• _Directions_
With pictures omitted, the line containing "Instruction: Click the" and all later lines of the records below are to be restated word for word.

• _Source material_

---+---

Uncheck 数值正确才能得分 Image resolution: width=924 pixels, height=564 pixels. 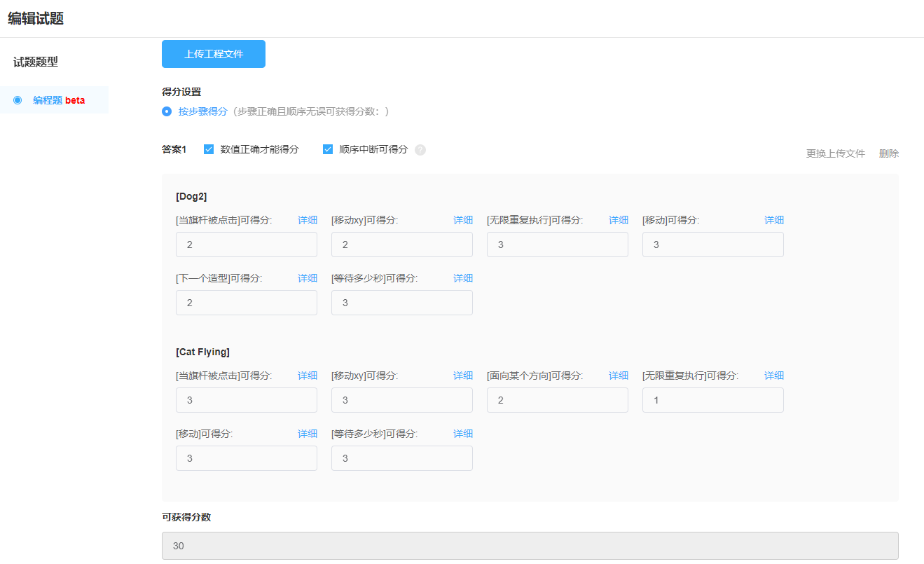pos(208,149)
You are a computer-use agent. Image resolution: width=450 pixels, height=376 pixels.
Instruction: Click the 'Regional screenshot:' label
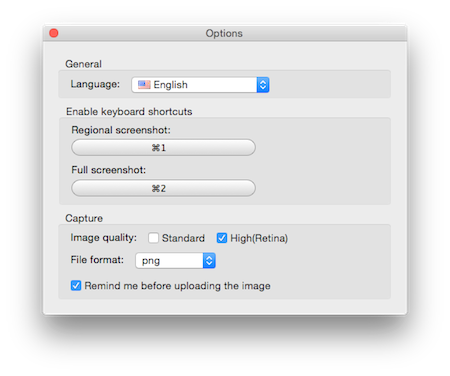pos(121,130)
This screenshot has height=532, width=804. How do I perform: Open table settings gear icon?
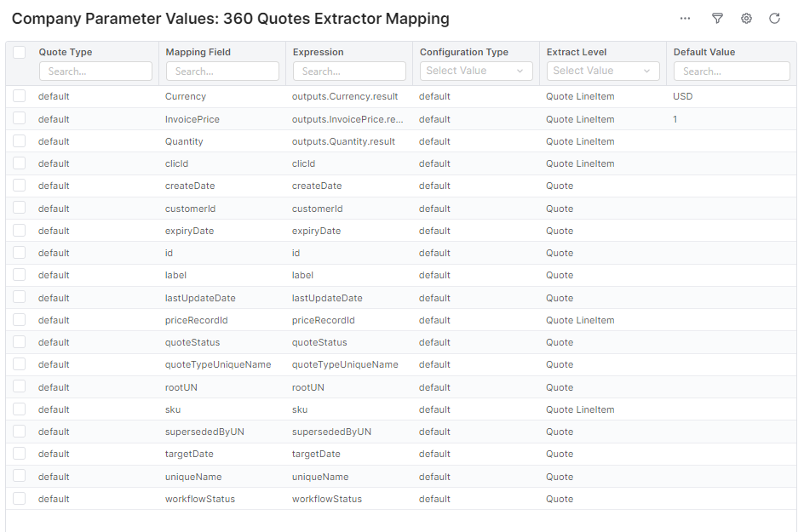(x=746, y=19)
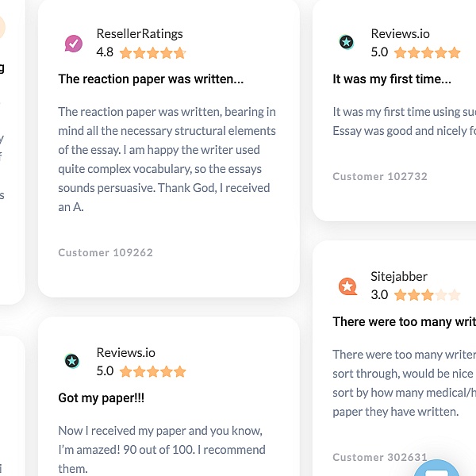The width and height of the screenshot is (476, 476).
Task: Click the 4.8 star rating of ResellerRatings
Action: 153,53
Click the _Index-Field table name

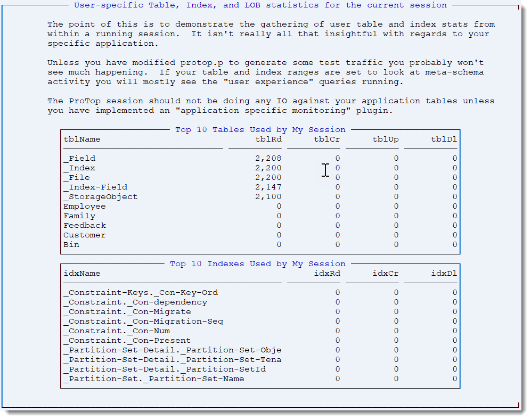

---+---

• _Answer to the problem_
Instruction: Click the 'Regional screenshot:' label
pos(121,130)
This screenshot has height=532, width=804. How do I perform: Open table settings gear icon?
(x=746, y=19)
The width and height of the screenshot is (476, 476).
Task: Click the 4.8 star rating of ResellerRatings
Action: 153,53
Click the _Index-Field table name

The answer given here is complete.